Given that third party candidates with genuinely progressive platforms are on the ballots of most of these swing states, their supporters—who might successfully encourage those with the same values to vote for Jill Stein or Rocky Anderson instead of Obama—could well provide the margin for Romney that would send him to the White House.If, to the contrary, such voters in those states could be convinced to overcome their disinclination to vote for Obama, they could crucially block the far more regressive agenda of the Republican Party.

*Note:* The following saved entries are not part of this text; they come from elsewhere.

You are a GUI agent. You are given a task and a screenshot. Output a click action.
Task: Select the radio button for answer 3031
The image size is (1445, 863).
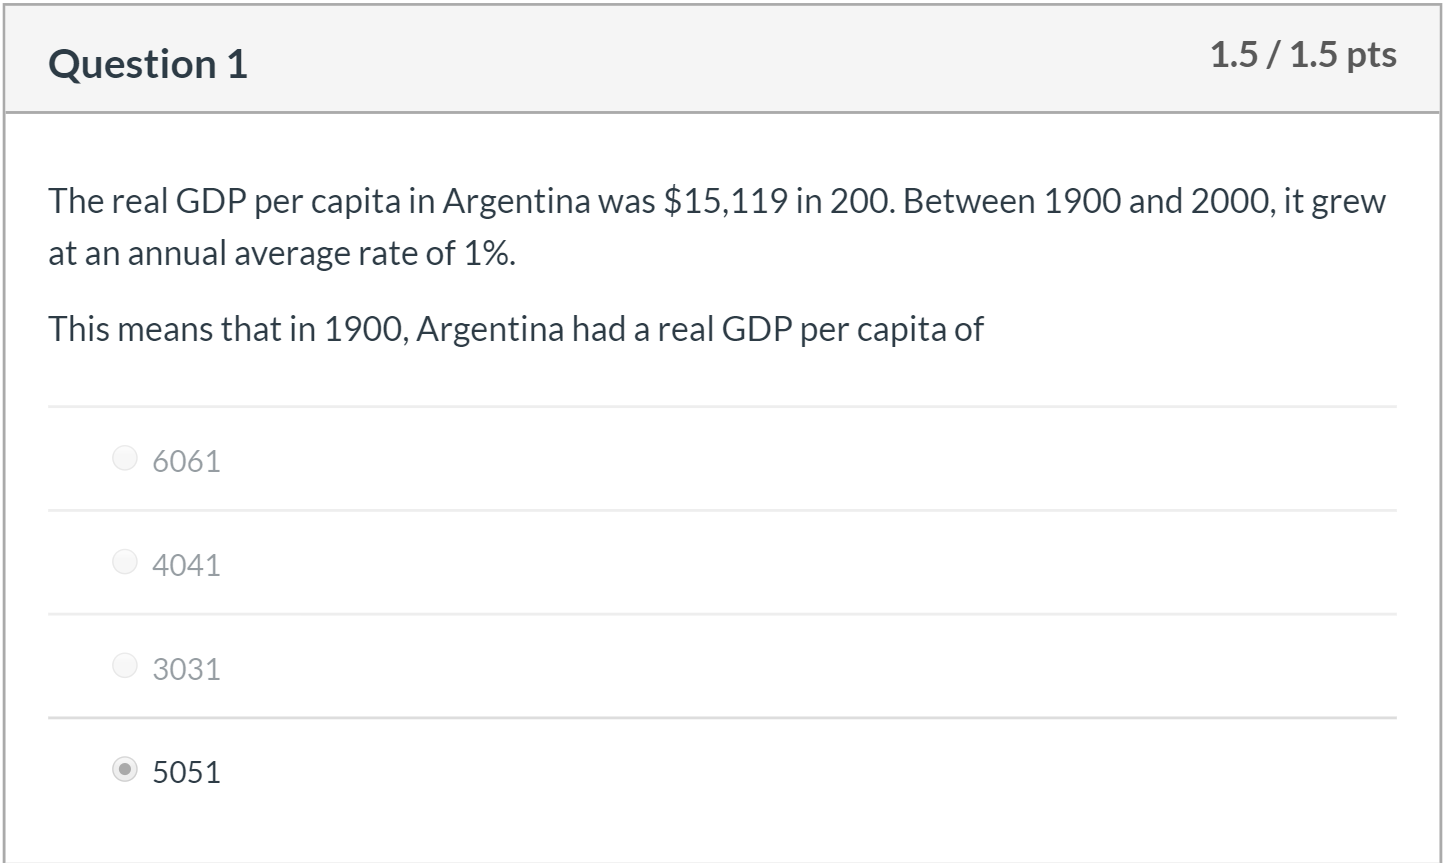tap(124, 665)
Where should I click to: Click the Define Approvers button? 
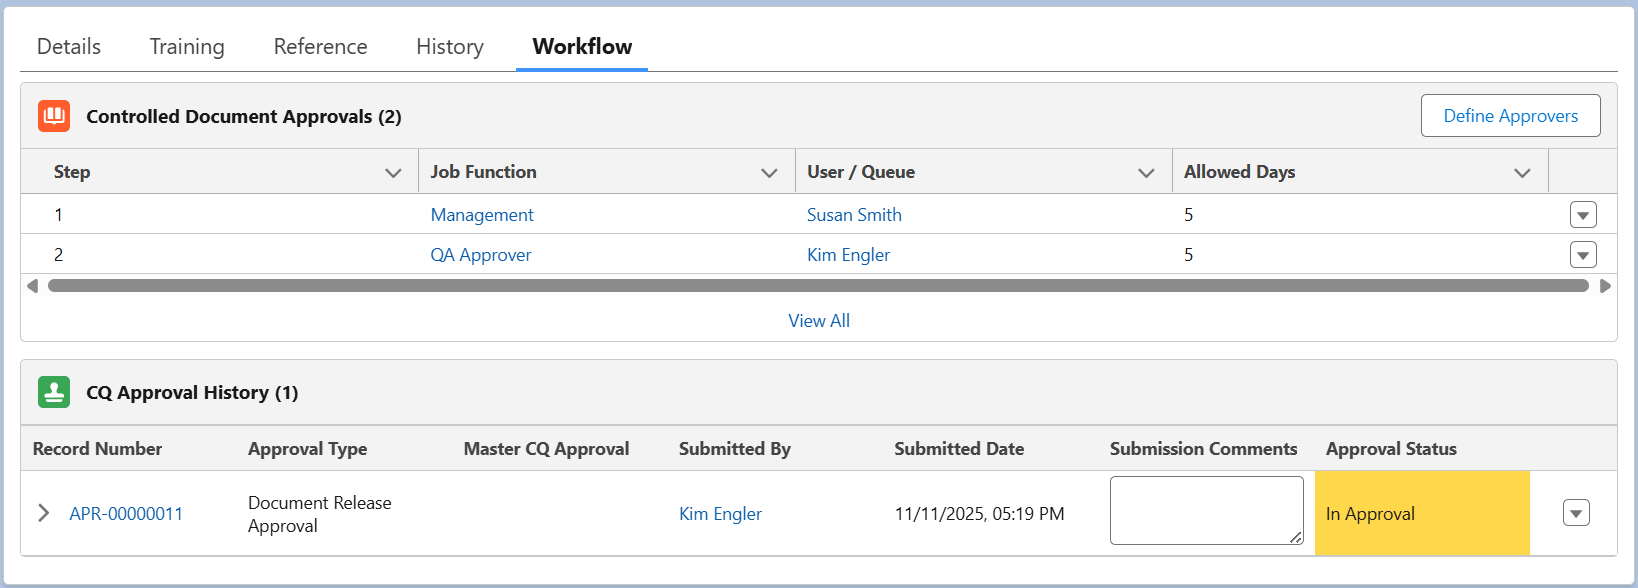[1510, 116]

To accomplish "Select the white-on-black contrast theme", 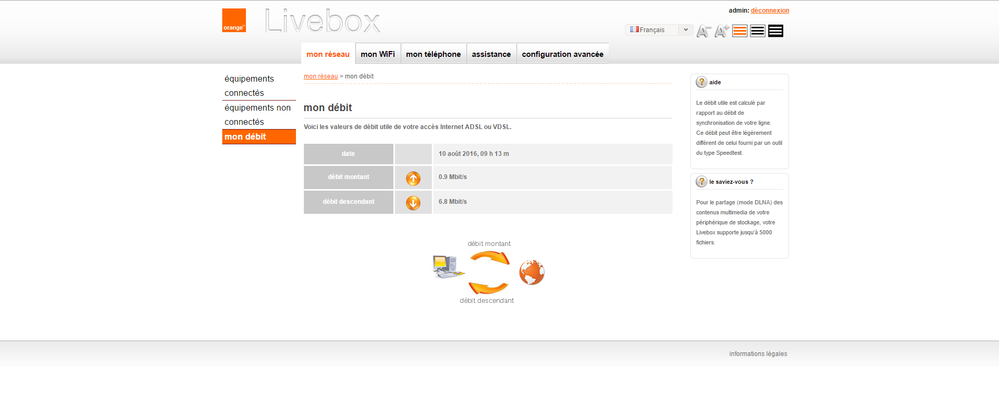I will pos(775,31).
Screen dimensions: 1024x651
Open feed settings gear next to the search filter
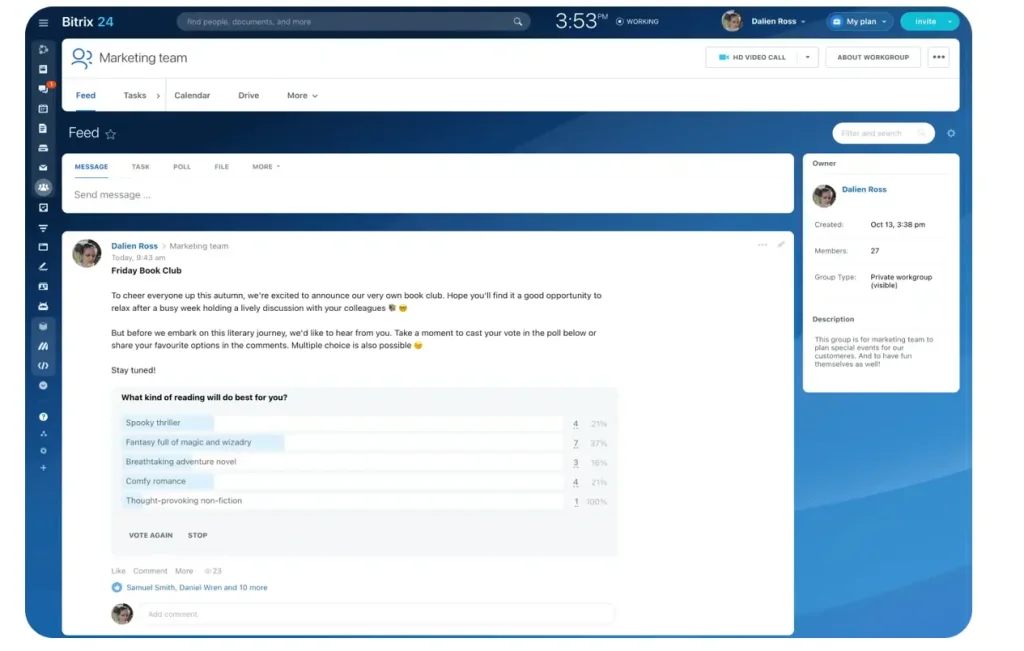(950, 133)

Our task is clear. The only way to block Romney/Ryan from office is to persuade enough people in swing states to vote for Obama—not stay home or vote for someone else. And that has to include progressives and disillusioned liberals who are inclined not to vote at all or vote for a third-party candidate (because like me, they’re not just disappointed but disgusted and even enraged by much of what Obama has done in the last four years and will probably keep doing).
What Ellsberg is arguing for is not blind support for Obama — that would be both foolish and dangerous and is partly what has been responsible for the weakness of the Obama administration to date — but for a strategic use of the ballot and a distinction between voting and organizing that gives more power to the organizing side of the mix.
We will be better off with Obama in the White House, but only if we remember to challenge him at every turn.
I have a lot of respect for Chris Hedges but I feel that there is enough of a difference between Obama/Biden and Romney/Ryan for me to vote for O/B. I am disgusted with many of Obama's policies and his ass-kissing of the corpoate oligarchs but the current GOP has become a far right wing crazy party. Chomsky and Ellsberg both recommend voting for Obama. I like the Greens and what they stand for but they just don't stand a chance. The big problem is that so many Americans are right wing or center right; this isn't Germany where the Greens have clout and a big influence in the government. We have too many brain washed jackasses, Fox News viewers, hate wing radio listeners, NJ 101.5 fools too support a sensible party like the Green party. Thus, I will have to vote for Obama, warts and all to block a Romney victory. And if Romney wins, the result will be that the Democratic party will move even farther right than it already has, which is bad enough. We need to dump that filthy electoral college and the Citizens United decision.